The legal experts at Ballard Spahr demystify the processes investors use to determine how much a startup should be valued.

What's your company's price tag? (Photo by Pexels user Ann H, used via a Creative Commons license)
How do we determine whether things are fairly valued?

When purchasing a product, we might consider the cost of creating and marketing the product. With art or collectibles, perhaps we compare to similar products. Perhaps we have an emotional or philosophical reason to make a purchase, in which case, price may be less of a consideration. But how do investors think about a startup’s valuation when they are acquiring a minority interest?

There are traditional ways to value companies. If you took economics classes in school, remember discounted cash flows (or “DCF”) analysis? DCF analysis attempts to determine the value of an investment today, based on projections of how much money that investment will generate in the future. Some investors, such as Steve Finn of Siddhi Capital, rely heavily on DCF: “With early-stage companies, DCF is everything,” Finn told us.

But for other investors, valuing a company is more of an artistic process.

Why does valuation matter?

Valuation has a huge impact on the rate of dilution on founder interests in a company.

Let’s say a founder owns 100% of the company, but then raises $1 million at a $10 million post-money valuation. (Pre-money valuation is how much the company is worth, or the value of a company’s equity before any investment of capital into the startup. Post-money valuation is how much a startup is worth after the investment capital is added to the company’s valuation.)

The investors will collectively receive 10% of the company and the founder’s relative percentage will drop to approximately 90%. However, if the same company raises that $1 million at a $5 million post-money valuation, the same investors will receive 20% of the company and the founder’s relative percentage will drop to 80%. The founder has the same number of shares they had before and the company receives the same amount of money, but the founder’s relationship to the whole drops significantly when the post-money valuation is decreased.

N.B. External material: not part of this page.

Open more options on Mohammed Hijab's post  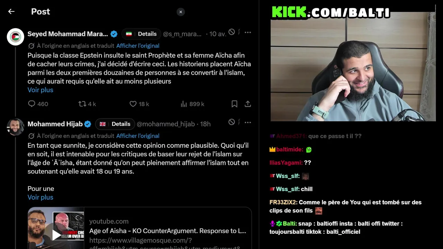click(248, 122)
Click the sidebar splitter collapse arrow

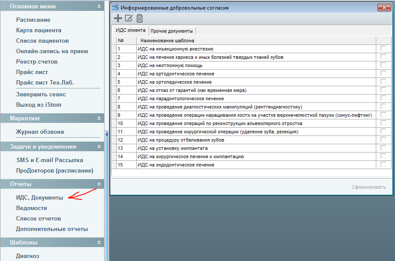pos(107,134)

How do the experts determine valuation?

As many startups are not yet profitable at the point when early-stage investors are investing — indeed many startups are pre-revenue at that point — calculating a valuation is not always simply crunching the numbers. As a result, founders and investors have to use several methods for determining valuation, and experience in the industry helps with accuracy.

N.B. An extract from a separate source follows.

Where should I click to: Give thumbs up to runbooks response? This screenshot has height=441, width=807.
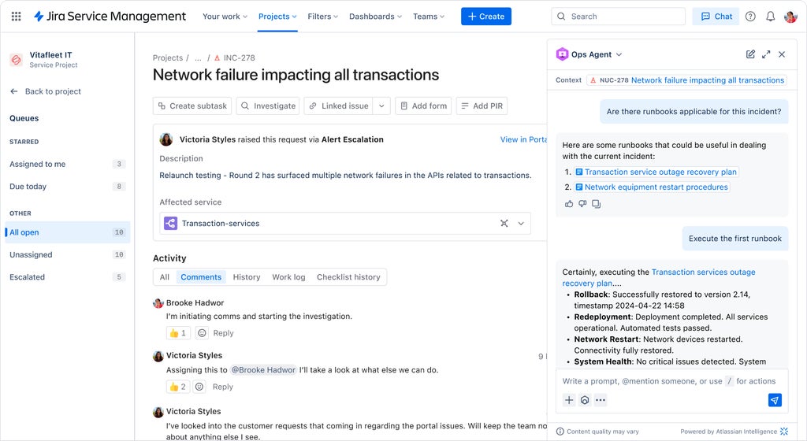[569, 204]
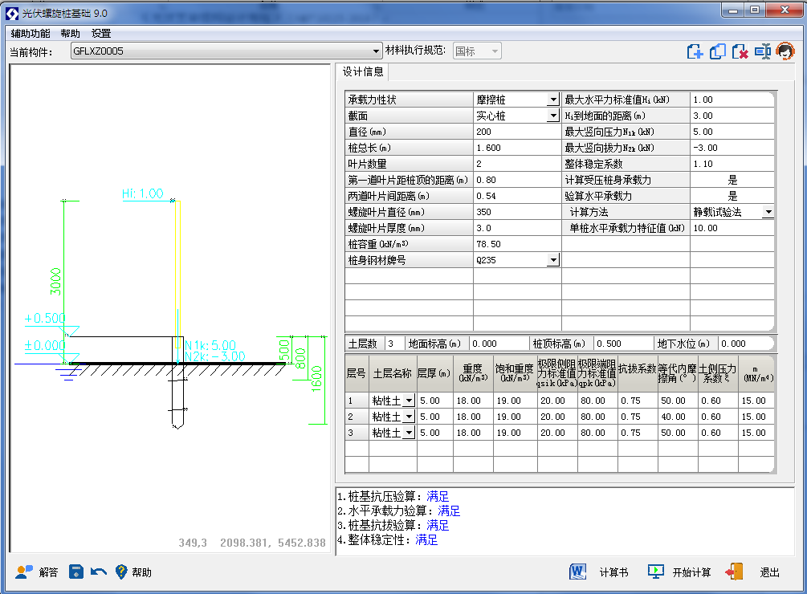Open the 辅助功能 menu
807x594 pixels.
[x=31, y=34]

For Brett Topche of Red and Blue Ventures, valuation often comes down to company stage, industry trends and founder team experience. As a general rule of thumb, he said, valuations of pre-launch companies “tend to be in the single digits.” The founder team also plays a critical role for Topche when he is evaluating an investment: “If you have really experienced founders that have had success in the past, it often drives the multiple up.”

On the other hand, “if you have a greener team, that might result in a lower valuation,” he said. Round size and founder dilution can also drive valuation because it impacts management incentives.

“Ultimately you want to make sure that the management team owns enough of the company to [stay] incentivized to do the hard work of running the company,” Topche said. “Once it becomes just a job everything else is toast, so most investors want to make sure there is some fair and reasonable balance.”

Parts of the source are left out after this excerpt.